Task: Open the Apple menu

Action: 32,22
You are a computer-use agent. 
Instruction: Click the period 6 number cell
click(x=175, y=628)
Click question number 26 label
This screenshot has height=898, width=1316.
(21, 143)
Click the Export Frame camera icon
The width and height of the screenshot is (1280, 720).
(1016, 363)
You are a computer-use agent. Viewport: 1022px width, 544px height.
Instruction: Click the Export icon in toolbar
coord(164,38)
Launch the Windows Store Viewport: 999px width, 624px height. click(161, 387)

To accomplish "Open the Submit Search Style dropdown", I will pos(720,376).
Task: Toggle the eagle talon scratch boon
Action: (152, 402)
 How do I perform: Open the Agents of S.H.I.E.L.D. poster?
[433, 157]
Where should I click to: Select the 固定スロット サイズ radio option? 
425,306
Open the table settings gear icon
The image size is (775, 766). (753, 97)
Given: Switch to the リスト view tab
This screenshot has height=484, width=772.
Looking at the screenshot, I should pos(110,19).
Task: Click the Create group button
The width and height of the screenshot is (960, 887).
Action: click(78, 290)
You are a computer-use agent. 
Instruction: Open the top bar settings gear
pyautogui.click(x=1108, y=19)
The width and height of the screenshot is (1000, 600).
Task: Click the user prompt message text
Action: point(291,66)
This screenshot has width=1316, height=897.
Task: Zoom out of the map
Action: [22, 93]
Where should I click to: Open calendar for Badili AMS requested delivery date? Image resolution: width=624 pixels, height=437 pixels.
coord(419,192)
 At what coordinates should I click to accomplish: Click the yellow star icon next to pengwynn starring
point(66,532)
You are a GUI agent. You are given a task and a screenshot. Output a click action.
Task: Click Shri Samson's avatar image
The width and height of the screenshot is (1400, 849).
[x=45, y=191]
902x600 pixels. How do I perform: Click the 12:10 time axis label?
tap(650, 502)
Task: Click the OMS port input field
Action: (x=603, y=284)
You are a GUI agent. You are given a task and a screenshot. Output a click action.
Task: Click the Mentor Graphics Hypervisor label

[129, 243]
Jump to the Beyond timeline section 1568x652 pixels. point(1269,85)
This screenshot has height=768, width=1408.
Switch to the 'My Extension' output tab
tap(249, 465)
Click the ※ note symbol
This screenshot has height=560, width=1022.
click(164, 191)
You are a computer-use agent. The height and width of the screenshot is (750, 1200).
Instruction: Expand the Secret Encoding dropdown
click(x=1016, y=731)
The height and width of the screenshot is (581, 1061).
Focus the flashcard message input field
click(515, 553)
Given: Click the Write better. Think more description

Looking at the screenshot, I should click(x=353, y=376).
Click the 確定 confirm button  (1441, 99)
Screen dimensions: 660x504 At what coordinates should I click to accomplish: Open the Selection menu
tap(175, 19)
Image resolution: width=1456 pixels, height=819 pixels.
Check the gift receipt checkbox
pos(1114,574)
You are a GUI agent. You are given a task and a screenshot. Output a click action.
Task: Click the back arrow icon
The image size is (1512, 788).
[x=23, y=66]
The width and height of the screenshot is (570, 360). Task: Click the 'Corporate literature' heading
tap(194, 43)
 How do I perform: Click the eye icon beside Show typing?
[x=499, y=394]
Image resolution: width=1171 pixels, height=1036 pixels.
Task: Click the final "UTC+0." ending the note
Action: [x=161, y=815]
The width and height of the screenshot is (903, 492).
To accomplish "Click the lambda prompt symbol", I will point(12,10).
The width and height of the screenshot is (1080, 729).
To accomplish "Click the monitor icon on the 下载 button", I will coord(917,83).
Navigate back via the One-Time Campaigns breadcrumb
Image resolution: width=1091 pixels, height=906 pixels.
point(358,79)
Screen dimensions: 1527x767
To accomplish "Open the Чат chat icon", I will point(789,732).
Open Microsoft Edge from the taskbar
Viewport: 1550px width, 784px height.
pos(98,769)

[WORK TO COMPLETE] Please convert the items above into a JSON list of strings, with one string per line and blank lines omitted.

[RIGHT ANSWER]
[
  "Task: Open the Apple menu",
  "Action: 32,22",
  "You are a computer-use agent. ",
  "Instruction: Click the period 6 number cell",
  "click(x=175, y=628)",
  "Click question number 26 label",
  "This screenshot has height=898, width=1316.",
  "(21, 143)",
  "Click the Export Frame camera icon",
  "The width and height of the screenshot is (1280, 720).",
  "(1016, 363)",
  "You are a computer-use agent. Viewport: 1022px width, 544px height.",
  "Instruction: Click the Export icon in toolbar",
  "coord(164,38)",
  "Launch the Windows Store Viewport: 999px width, 624px height. click(161, 387)",
  "To accomplish \"Open the Submit Search Style dropdown\", I will pos(720,376).",
  "Task: Toggle the eagle talon scratch boon",
  "Action: (152, 402)",
  " How do I perform: Open the Agents of S.H.I.E.L.D. poster?",
  "[433, 157]",
  "Where should I click to: Select the 固定スロット サイズ radio option? ",
  "425,306",
  "Open the table settings gear icon",
  "The image size is (775, 766). (753, 97)",
  "Given: Switch to the リスト view tab",
  "This screenshot has height=484, width=772.",
  "Looking at the screenshot, I should pos(110,19).",
  "Task: Click the Create group button",
  "The width and height of the screenshot is (960, 887).",
  "Action: click(78, 290)",
  "You are a computer-use agent. ",
  "Instruction: Open the top bar settings gear",
  "pyautogui.click(x=1108, y=19)",
  "The width and height of the screenshot is (1000, 600).",
  "Task: Click the user prompt message text",
  "Action: point(291,66)",
  "This screenshot has width=1316, height=897.",
  "Task: Zoom out of the map",
  "Action: [22, 93]",
  "Where should I click to: Open calendar for Badili AMS requested delivery date? Image resolution: width=624 pixels, height=437 pixels.",
  "coord(419,192)",
  " At what coordinates should I click to accomplish: Click the yellow star icon next to pengwynn starring",
  "point(66,532)",
  "You are a GUI agent. You are given a task and a screenshot. Output a click action.",
  "Task: Click Shri Samson's avatar image",
  "The width and height of the screenshot is (1400, 849).",
  "[x=45, y=191]",
  "902x600 pixels. How do I perform: Click the 12:10 time axis label?",
  "tap(650, 502)",
  "Task: Click the OMS port input field",
  "Action: (x=603, y=284)",
  "You are a GUI agent. You are given a task and a screenshot. Output a click action.",
  "Task: Click the Mentor Graphics Hypervisor label",
  "[129, 243]",
  "Jump to the Beyond timeline section 1568x652 pixels. point(1269,85)",
  "This screenshot has height=768, width=1408.",
  "Switch to the 'My Extension' output tab",
  "tap(249, 465)",
  "Click the ※ note symbol",
  "This screenshot has height=560, width=1022.",
  "click(164, 191)",
  "You are a computer-use agent. The height and width of the screenshot is (750, 1200).",
  "Instruction: Expand the Secret Encoding dropdown",
  "click(x=1016, y=731)",
  "The height and width of the screenshot is (581, 1061).",
  "Focus the flashcard message input field",
  "click(515, 553)",
  "Given: Click the Write better. Think more description",
  "Looking at the screenshot, I should click(x=353, y=376).",
  "Click the 確定 confirm button  (1441, 99)",
  "Screen dimensions: 660x504 At what coordinates should I click to accomplish: Open the Selection menu",
  "tap(175, 19)",
  "Image resolution: width=1456 pixels, height=819 pixels.",
  "Check the gift receipt checkbox",
  "pos(1114,574)",
  "You are a GUI agent. You are given a task and a screenshot. Output a click action.",
  "Task: Click the back arrow icon",
  "The image size is (1512, 788).",
  "[x=23, y=66]",
  "The width and height of the screenshot is (570, 360). Task: Click the 'Corporate literature' heading",
  "tap(194, 43)",
  " How do I perform: Click the eye icon beside Show typing?",
  "[x=499, y=394]",
  "Image resolution: width=1171 pixels, height=1036 pixels.",
  "Task: Click the final \"UTC+0.\" ending the note",
  "Action: [x=161, y=815]",
  "The width and height of the screenshot is (903, 492).",
  "To accomplish \"Click the lambda prompt symbol\", I will point(12,10).",
  "The width and height of the screenshot is (1080, 729).",
  "To accomplish \"Click the monitor icon on the 下载 button\", I will coord(917,83).",
  "Navigate back via the One-Time Campaigns breadcrumb",
  "Image resolution: width=1091 pixels, height=906 pixels.",
  "point(358,79)",
  "Screen dimensions: 1527x767",
  "To accomplish \"Open the Чат chat icon\", I will point(789,732).",
  "Open Microsoft Edge from the taskbar",
  "Viewport: 1550px width, 784px height.",
  "pos(98,769)"
]